LOS ANGELES, California (CNN) -- For 65 years, Elisabeth Mann has carried
with her the pain only a Holocaust survivor can know.
The only one in her Hungarian Jewish family to make it out of the Nazi death
camps, life for a long time felt like punishment.
Branded in her mind are the images of, for example, a pile of babies set ablaze,
snarling dogs and the laughter of an SS officer pointing to the
black smoke of incinerated bodies that filled the sky. And on her
heavy heart is the anguish, including the blame she feels for her
brother Laci's death.
He was 13 and not feeling well when the family
arrived by cattle car at Auschwitz-Birkenau.
"I told him to go with my mother because
mothers are the people who take care of sick children," she cried, while sitting in her Los Angeles, California, home.
"I didn't know that with my advice
I killed my brother because all the mothers and all the children
were taken to the gas chamber right away."
Given the horrors she's lived and witnessed, one
might think Mann, now in her 80s, would be among those demanding
that Nazi war criminals be brought to justice. And yet she's uncomfortable
with the ongoing attempts to deport to Germany for trial John Demjanjuk,
an 89-year-old Cleveland, Ohio, man allegedly linked to mass killings
at Sobibor, a death camp in Poland.
Demjanjuk insists it wasn't him. The pursuit of
him -- and of suspects like him -- isn't one Mann supports.
She said she never wanted revenge, because "I did not want to be like them."
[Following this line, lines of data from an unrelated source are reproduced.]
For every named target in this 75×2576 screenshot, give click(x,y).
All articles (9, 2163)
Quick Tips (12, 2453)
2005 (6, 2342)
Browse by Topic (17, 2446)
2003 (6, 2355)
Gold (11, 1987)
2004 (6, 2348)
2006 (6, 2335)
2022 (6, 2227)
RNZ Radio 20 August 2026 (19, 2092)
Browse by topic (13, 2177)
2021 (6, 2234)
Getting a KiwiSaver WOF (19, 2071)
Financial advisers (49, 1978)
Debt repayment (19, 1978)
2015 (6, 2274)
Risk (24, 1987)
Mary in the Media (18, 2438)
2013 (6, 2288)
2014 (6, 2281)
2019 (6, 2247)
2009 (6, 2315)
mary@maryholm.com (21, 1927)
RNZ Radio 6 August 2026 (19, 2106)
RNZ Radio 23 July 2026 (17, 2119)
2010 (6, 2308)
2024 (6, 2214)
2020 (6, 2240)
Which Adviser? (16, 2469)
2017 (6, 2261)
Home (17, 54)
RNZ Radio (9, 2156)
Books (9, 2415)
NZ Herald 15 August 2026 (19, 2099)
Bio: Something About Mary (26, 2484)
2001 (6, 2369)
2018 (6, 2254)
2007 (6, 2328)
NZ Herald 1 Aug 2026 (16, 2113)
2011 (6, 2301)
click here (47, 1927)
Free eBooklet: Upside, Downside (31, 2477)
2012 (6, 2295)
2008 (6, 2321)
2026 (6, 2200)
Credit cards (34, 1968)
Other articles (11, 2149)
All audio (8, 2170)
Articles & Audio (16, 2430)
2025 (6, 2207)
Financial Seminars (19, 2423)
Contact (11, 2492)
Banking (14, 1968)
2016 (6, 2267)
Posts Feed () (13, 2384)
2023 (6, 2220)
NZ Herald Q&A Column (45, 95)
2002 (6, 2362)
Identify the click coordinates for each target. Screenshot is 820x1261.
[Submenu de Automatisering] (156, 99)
Mann doesn't think going after war criminals now is worth the cost and energy,
nor does she think the legal process will make a difference to
such men who've already lived a full life.
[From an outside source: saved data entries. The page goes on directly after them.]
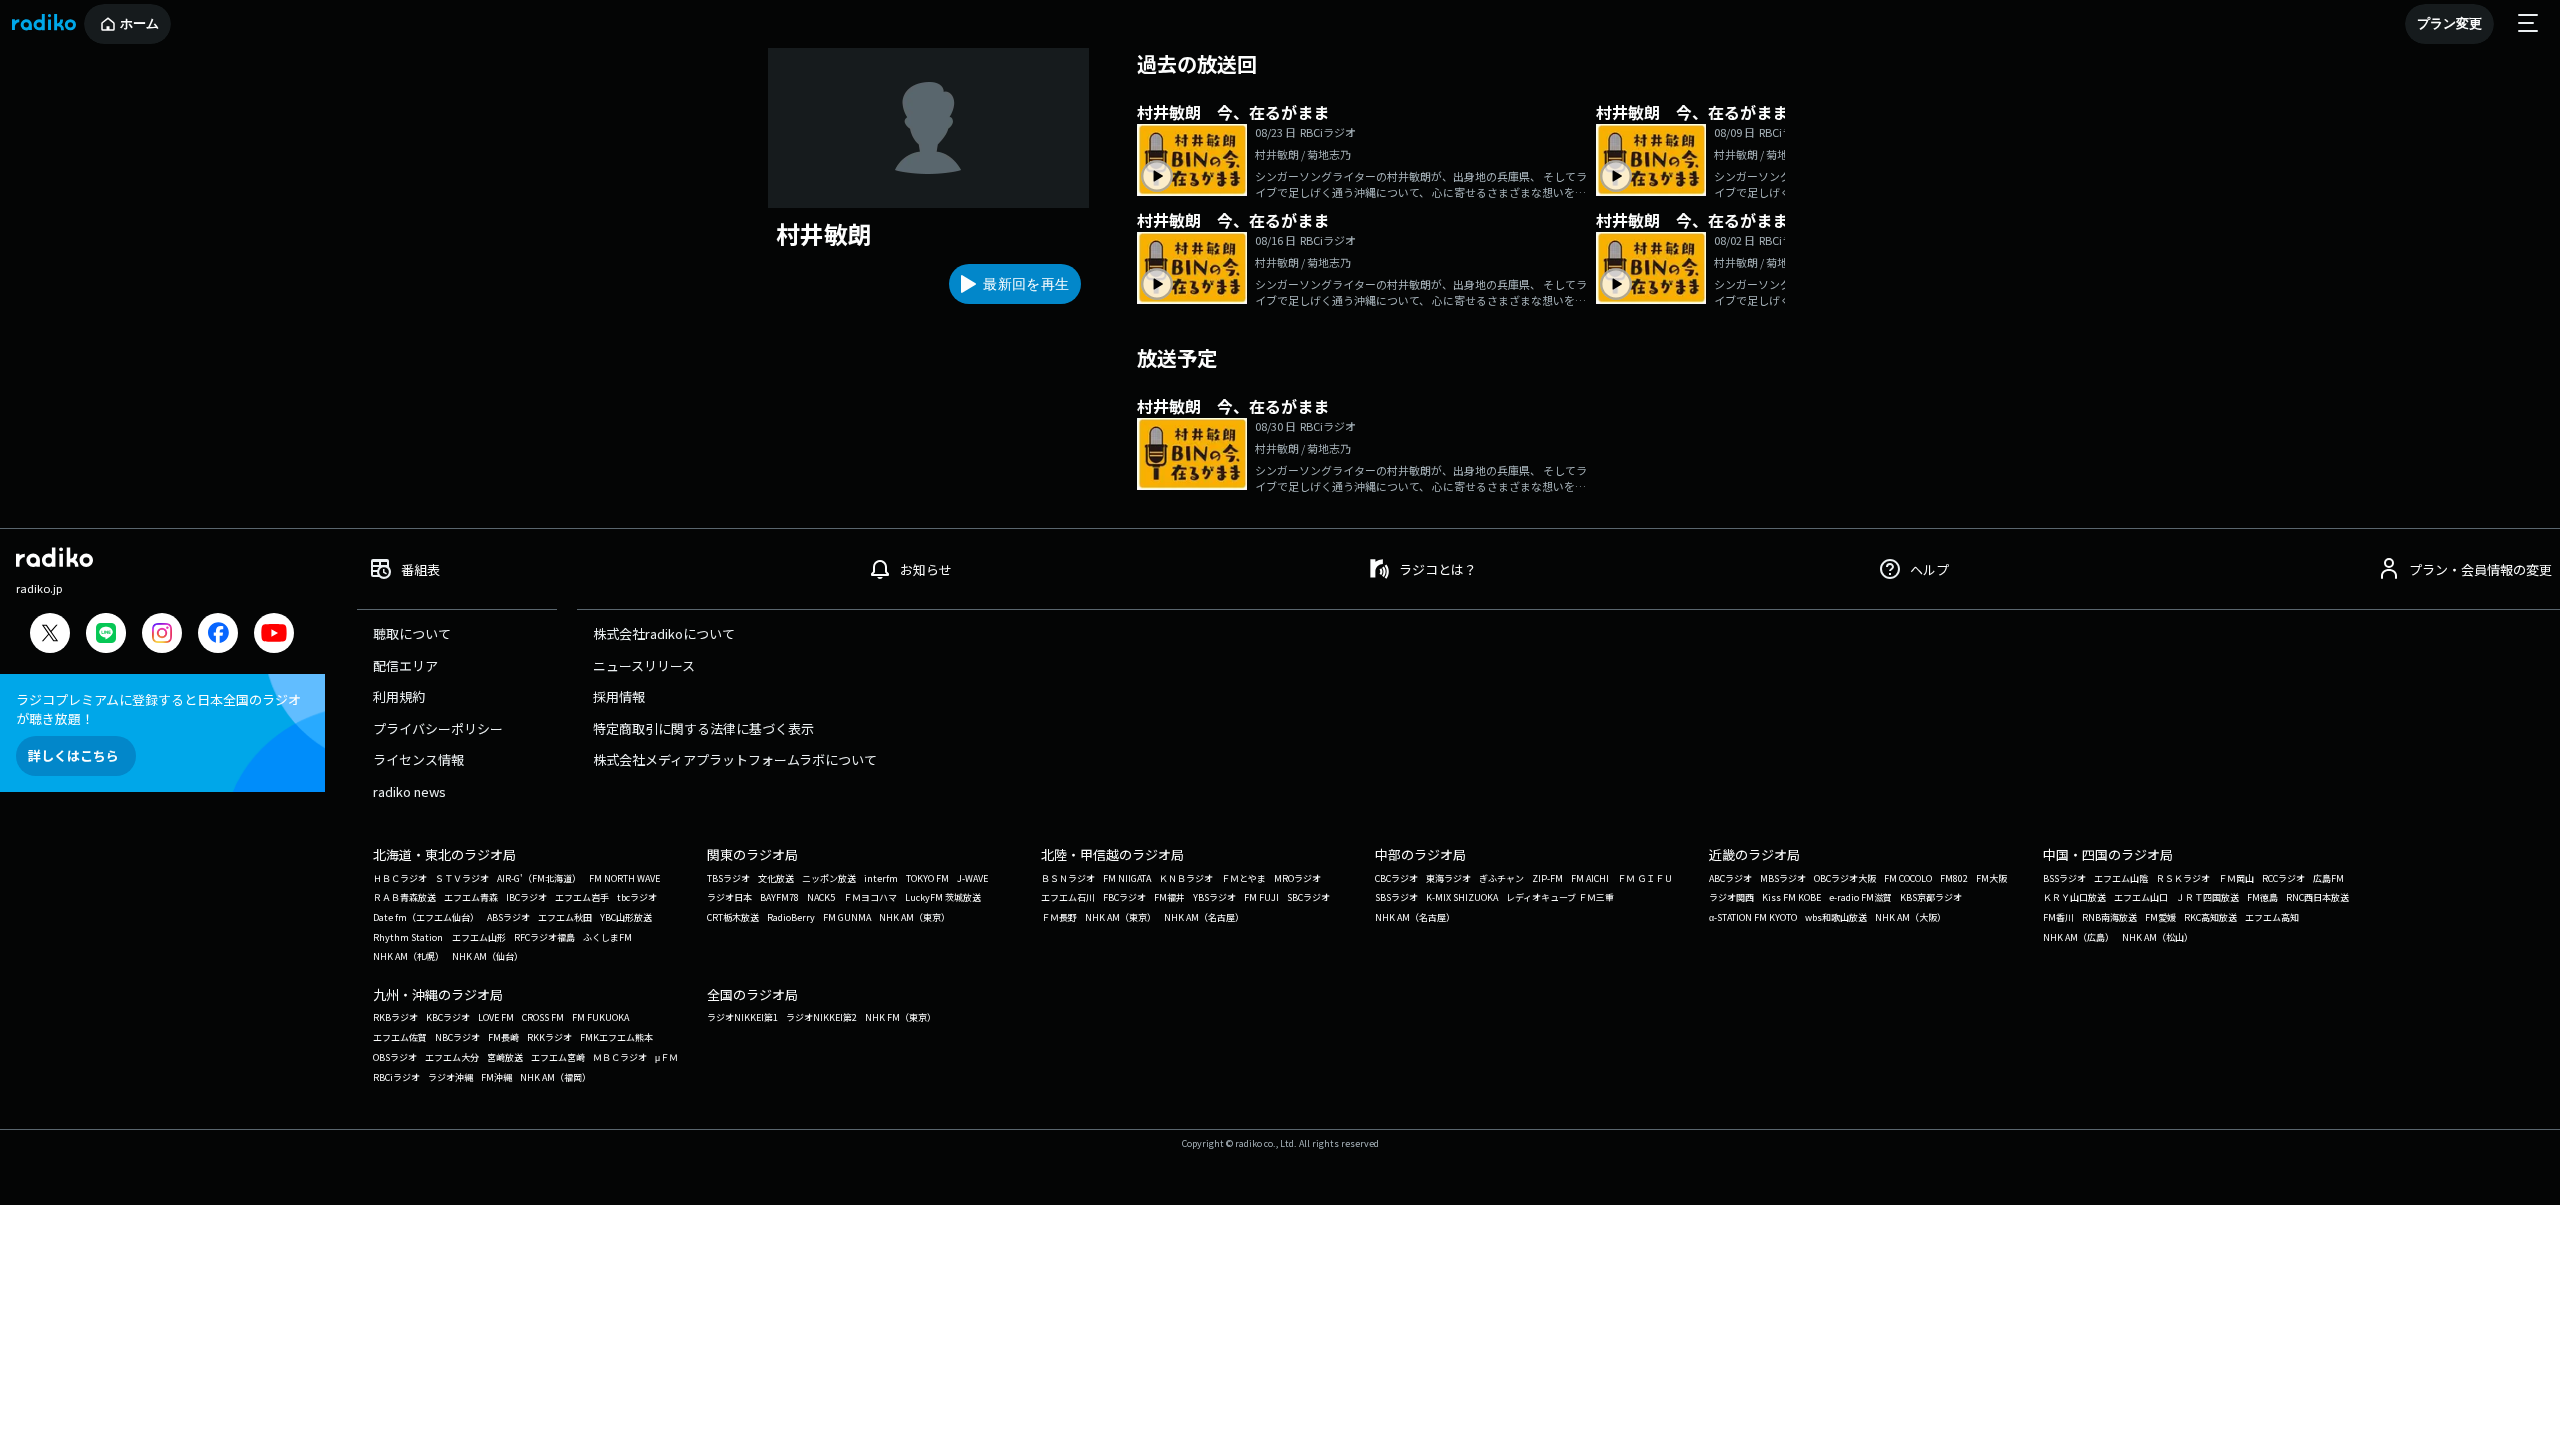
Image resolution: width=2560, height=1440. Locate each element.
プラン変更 (2449, 23)
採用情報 (619, 696)
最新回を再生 (1026, 284)
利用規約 (399, 696)
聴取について (412, 633)
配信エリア (405, 665)
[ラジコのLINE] (106, 635)
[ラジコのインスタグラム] (162, 633)
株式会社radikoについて (664, 633)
"What is punishment for a person who is capable to do such horror, such horrible
things to living people?" Mann, an artist, wondered aloud. "I cannot imagine that that person has a soul or conscience or heart. ... He simply
wouldn't feel it. ... What kind of punishment could you give to
a person like that?"
Her argument doesn't work for Efraim Zuroff, who has spent nearly 30 years hunting
Nazis responsible for the Holocaust, a systematic effort that wiped
out 6 million Jews, or two-thirds of European Jewry.
"It has to be clear to everybody that
the Holocaust was not a natural disaster. ... It was created by
man, against man," he said from Jerusalem, Israel, where he coordinates Nazi war crimes research
for the Simon Wiesenthal Center, a Jewish human rights organization. "When responsibility can be determined, people have to be held accountable."
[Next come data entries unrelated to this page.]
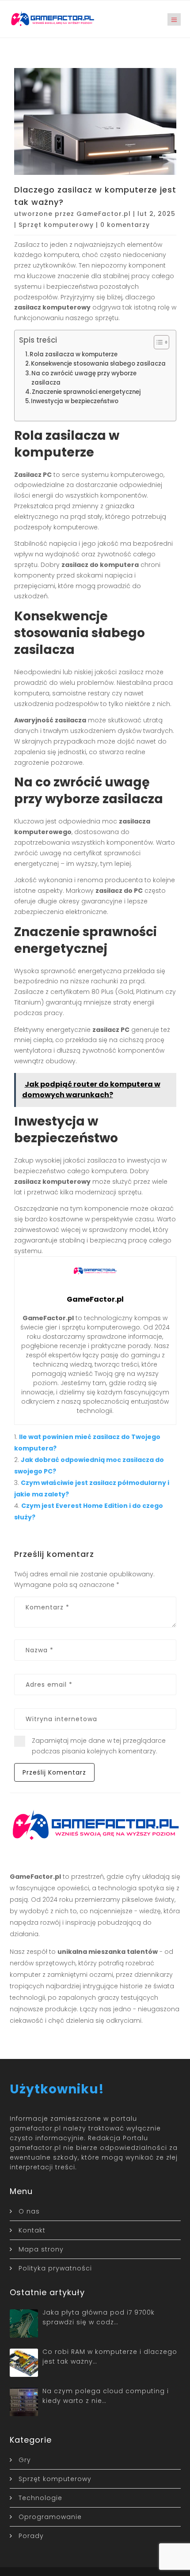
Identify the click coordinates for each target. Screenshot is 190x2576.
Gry (25, 2459)
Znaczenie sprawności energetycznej (86, 392)
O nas (29, 2211)
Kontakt (32, 2230)
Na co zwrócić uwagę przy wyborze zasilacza (84, 378)
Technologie (40, 2497)
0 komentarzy (125, 224)
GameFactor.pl (103, 213)
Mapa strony (41, 2249)
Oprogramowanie (50, 2516)
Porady (31, 2535)
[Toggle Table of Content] (157, 342)
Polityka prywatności (55, 2268)
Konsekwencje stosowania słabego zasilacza (98, 363)
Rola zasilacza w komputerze (74, 354)
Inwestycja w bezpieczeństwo (74, 401)
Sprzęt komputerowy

On Monday, the day before Holocaust Remembrance
Day, the center released its latest status report on Nazi war criminal
investigations and prosecutions. Demjanjuk tops the list of the
10 most wanted.
Others on the list include Sandor Kepiro, a former
Hungarian officer who allegedly helped kill 1,200 people in Novi
Sad, Serbia, as well as Milivoj Asner, a onetime Croatian police
chief, now believed to be living in Austria, who allegedly persecuted
and deported to the Nazi camps hundreds of Jews, Serbs and Gypsies.
In a written statement about the report, Zuroff
said that since the start of 2001, there have been 76 convictions,
at least 48 indictments, and hundreds of investigations have been
launched.
Central to these actions has been a project Zuroff
has helped oversee called Operation: Last Chance, a push -- started
in 2002 -- to support worldwide government efforts to pursue aging
Nazi war crime suspects.
While some countries have stepped up, including
the U.S., Germany, Serbia and Spain, others, such as Australia,
Austria and Ukraine, have shown a "lack of political will" and have failed to act, the statement says.
"The easiest thing in the world is
to just forget," Zuroff, 60, said by phone. "The passage of time in no way diminishes the guilt of the murderers. ... We don't
think people deserve a prize for reaching an old age."
Mann's own children couldn't agree more. Like
Zuroff, they think pursuing Nazi war criminals is the least that
can be done to honor victims.
"I'm definitely in favor of going after
these folks, regardless of their age," said Mann's daughter, Nancy. "A lot of people suffered, and are still suffering, because of the crimes that
were done in the past."
Thomas, Mann's
son, said that going after Nazi war criminals "sends a message to our society and the world that it's not OK to do these things," and that it helps bring awareness "to people who don't know about the Holocaust, and there are lots of them."
He told the story of a college freshman in Southern California who stood up during
a presentation his mother was giving and said she'd never heard
of the Holocaust.
"That really brings it home," Thomas said. By pursuing suspected Nazi criminals, the process "reminds people that this did happen" and shows that "people do care that this happened."